With all these methods, different allocation ratios are possible. However, the allocation ratio of 1:1 (i.e., an equal probability of assignment to each group) is usually employed leading to approximately equal group sizes. Although a 1:1 allocation ratio usually maximises trial power, ratios up to 2:1 minimally reduce the power.

Good reasons argue for more common usage of unequal allocation. The most obvious reasons relate to costs, because within a trial the cost of each treatment often differs. If the available trial funding is fixed, using an unequal allocation ratio to randomise more participants to the cheaper treatment group facilitates a larger sample size thus increasing the power of the trial. With a fixed total sample size available, an unequal allocation ratio can create large cost savings in a trial with minimal effect on statistical power. For example, with a fixed total sample size, using a 2:1 allocation ratio instead of a 1:1 ratio in the Scandinavian simvastatin study for preventing coronary heart disease would have led to a 34% cost savings with only a modest 3% loss in power.

Furthermore, unequal randomisation could help recruitment. Suppose one treatment arm is favoured by potential participants. If the trial is designed with unequal randomisation such that potential participants would have a higher likelihood of being allocated to their favoured treatment, then better recruitment likely results.

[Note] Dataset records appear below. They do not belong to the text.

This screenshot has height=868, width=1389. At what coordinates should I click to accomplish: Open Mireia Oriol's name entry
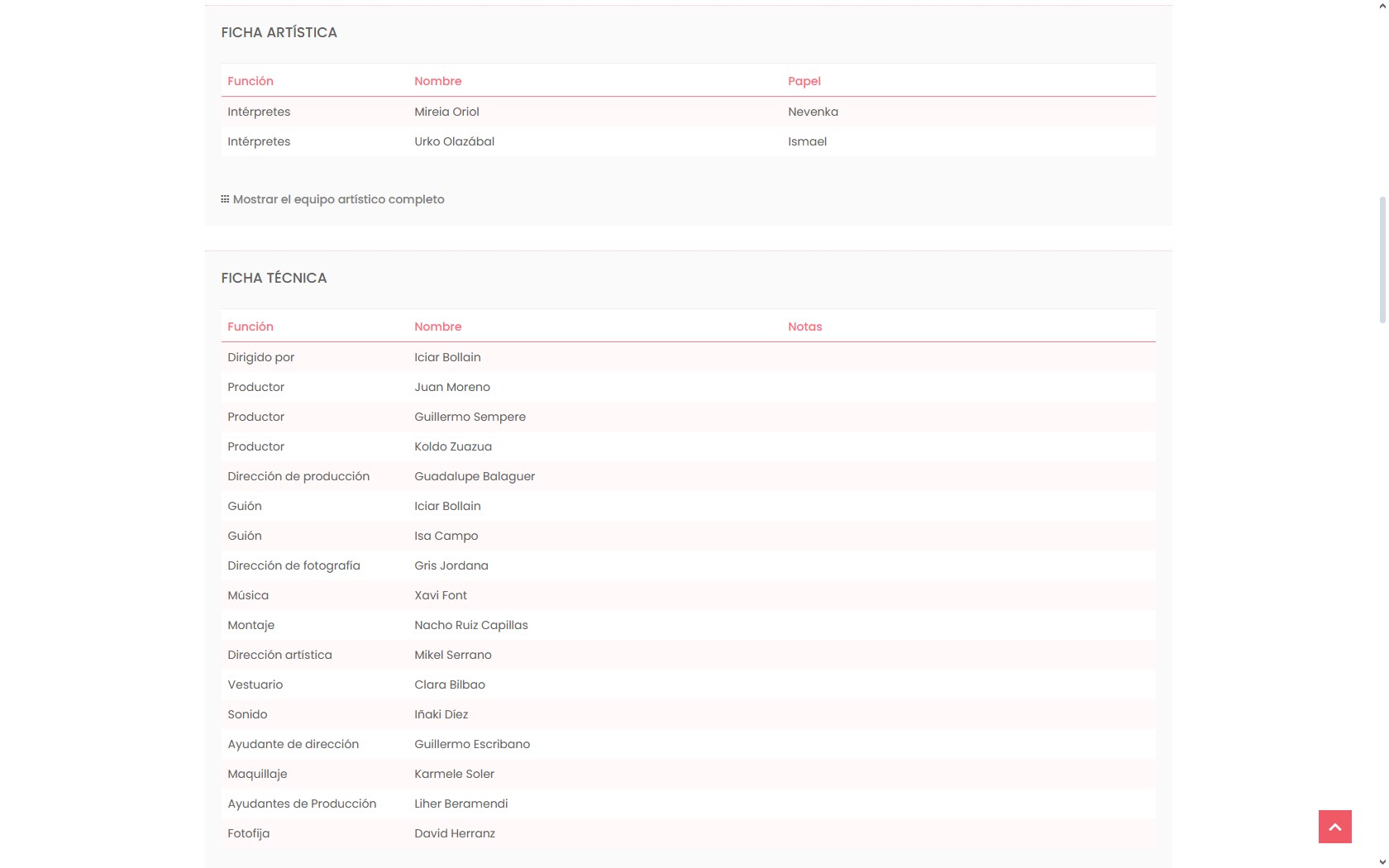tap(446, 112)
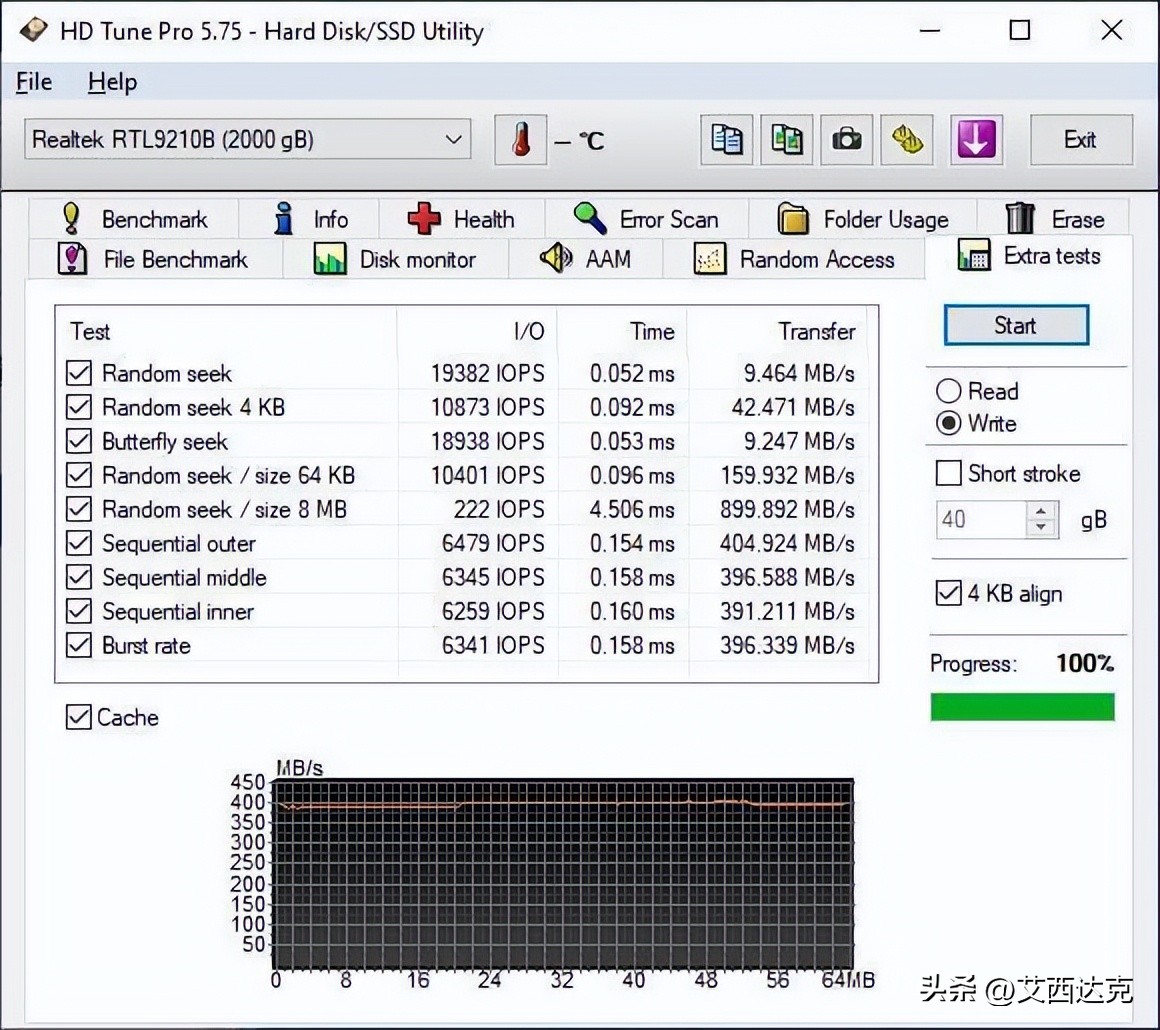Click the yellow rabbit speed icon
The image size is (1160, 1030).
pyautogui.click(x=906, y=140)

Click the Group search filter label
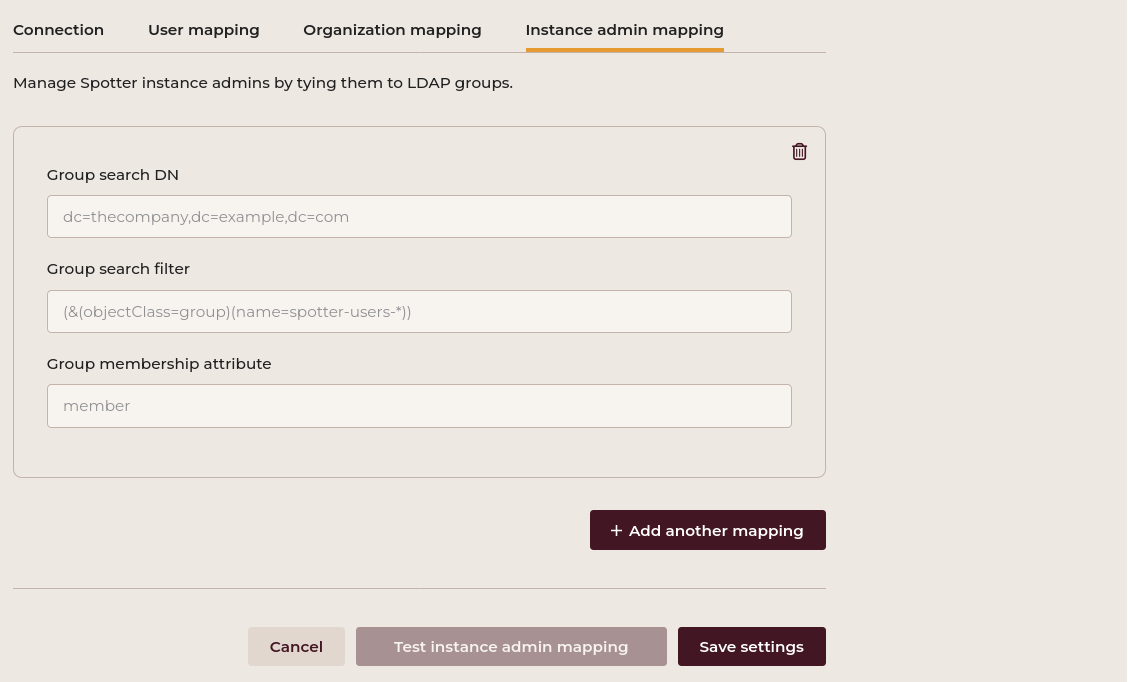(x=118, y=269)
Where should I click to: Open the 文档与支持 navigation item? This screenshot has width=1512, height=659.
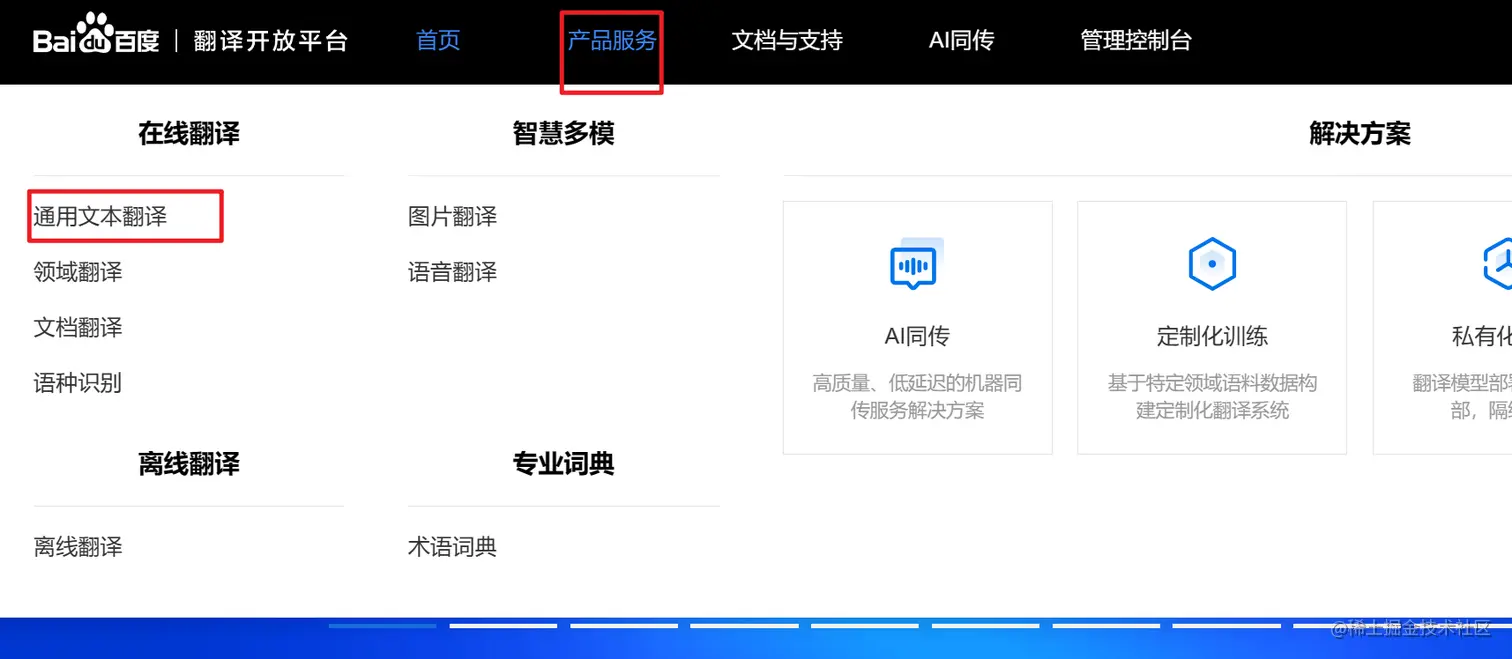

Simple (Unrestricted) Randomisation

‘Elementary yet elegant’ describes simple randomisation ( Panel 12.3 ). Although the most basic of allocation approaches, analogous to repeated fair coin-tossing, this method preserves complete unpredictability of each intervention assignment. No other allocation generation approach, irrespective of its complexity and sophistication, surpasses the unpredictability and bias prevention of simple randomisation. The unpredictability of simple randomisation, however, can also be a disadvantage. With small sample sizes, simple randomisation (1:1 allocation ratio) can yield highly disparate sample sizes in the groups by chance alone. For example, with a total sample size of 20, about 10% of the sequences generated with simple randomisation would yield a ratio imbalance of 3:7 or worse. This difficulty is diminished as the total sample size grows. Probability theory ensures that, in the long term, the sizes of the treatment groups will not be greatly imbalanced. For a two-arm trial, the chance of pronounced imbalance becomes negligible with trial sizes greater than 200. However, interim analyses with sample sizes of less than 200 might result in disparate group sizes.

Panel 12.3

Simple Randomisation

An almost infinite number of methods can be used to generate a simple randomisation sequence based on a random-number table. For example, for equal allocation to two groups, predetermine the direction to read the table: up, down, left, right, or diagonal. Then select an arbitrary starting point (i.e., first line, 7th number):

  • 56 99 20 20 52 49 05 78 58 50 62 86 52 11 88

  • 31 60 26 13 69 74 80 71 48 73 72 18 60 58 20

  • 55 59 06 67 02 …

For equal allocation, an investigator could equate odd and even numbers to interventions A and B, respectively. Therefore, a series of random numbers 05, 78, 58, 50, 62, 86, 52, 11, 88, 31, and so forth represents allocation to intervention A, B, B, B, B, B, B, A, B, A, and so forth. Alternatively, 00–49 could equate to A and 50–99 to B, or numbers 00–09 to A and 10–19 to B, ignoring all numbers greater than 19. Any of a myriad of options suffice, provided the assignment probabilities and the investigator adhere to the predetermined scheme.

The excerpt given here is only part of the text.